Text passage
---

While we are all still recovering from the July heatwave, English vines have been soaking up the sun, with WineGB learning of positive reports from winegrowers ahead of the 2022 harvest.

Hot to plot: English vines are loving the sunshine

This year began with a dry winter, setting a theme for the rest of the year to come. A dry spring followed, and gradually fed into a similarly low rainfall summer season.

According to WineGB, cropping vineyards are looking good – with a not huge but not small potential crop from the ripening fruit.

Monthly rainfall in some parts has been below average since November 2021, and after the record-breaking heatwaves in July, the Met Office has issued drought warnings for later in August.

One grower told WineGB that the dry period we are experiencing is unlike anything he has experienced in all his time being back in England since first returning in 2006.

The high temperatures and low rainfall have slowed shoot growth, but overall spirits remain high among English producers.

---

Stored data

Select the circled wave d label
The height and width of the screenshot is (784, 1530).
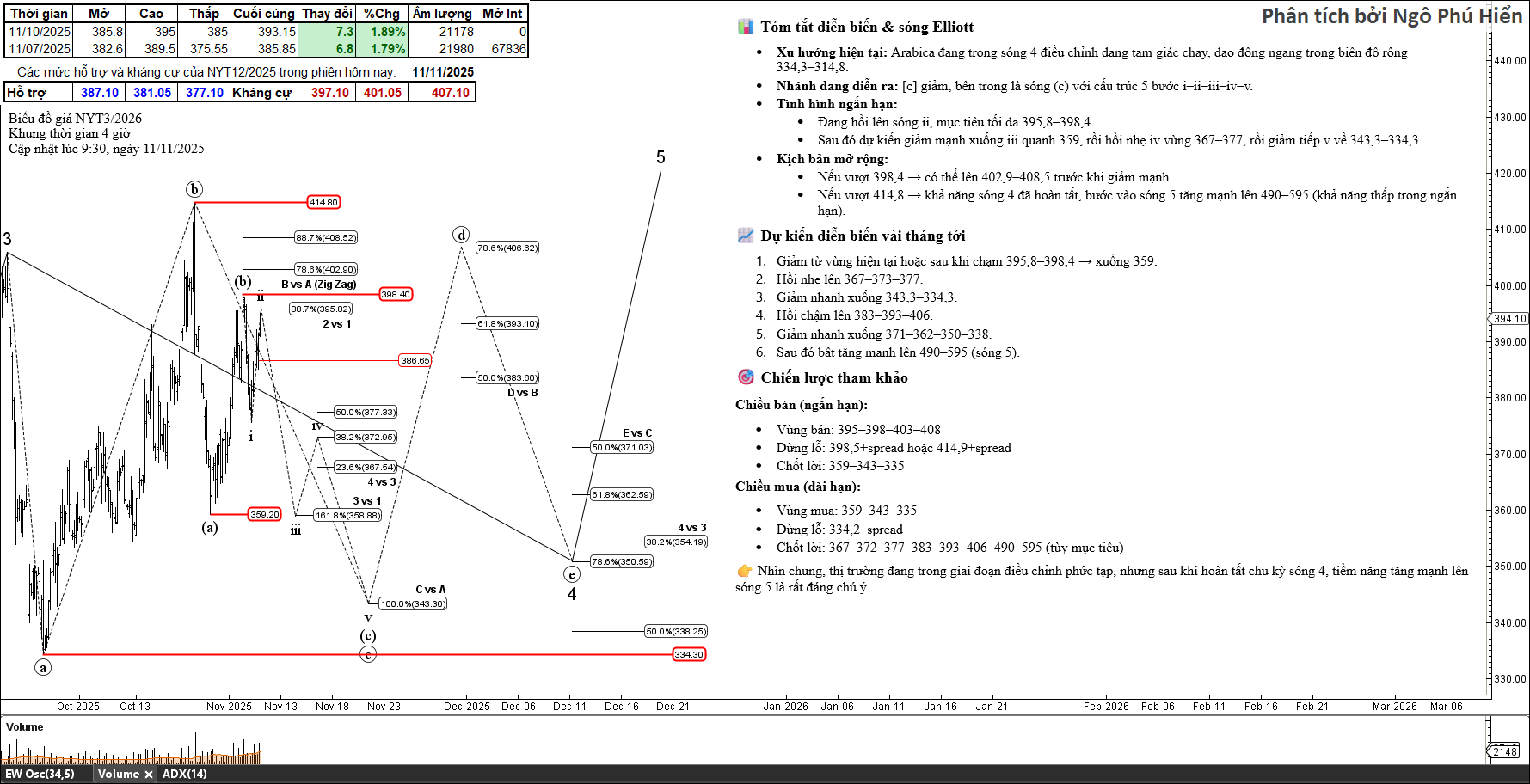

---

Please list every calendar month named in the passage about English vineyards. The lines above have no connection to the passage about English vineyards.

Task solution
July, November, August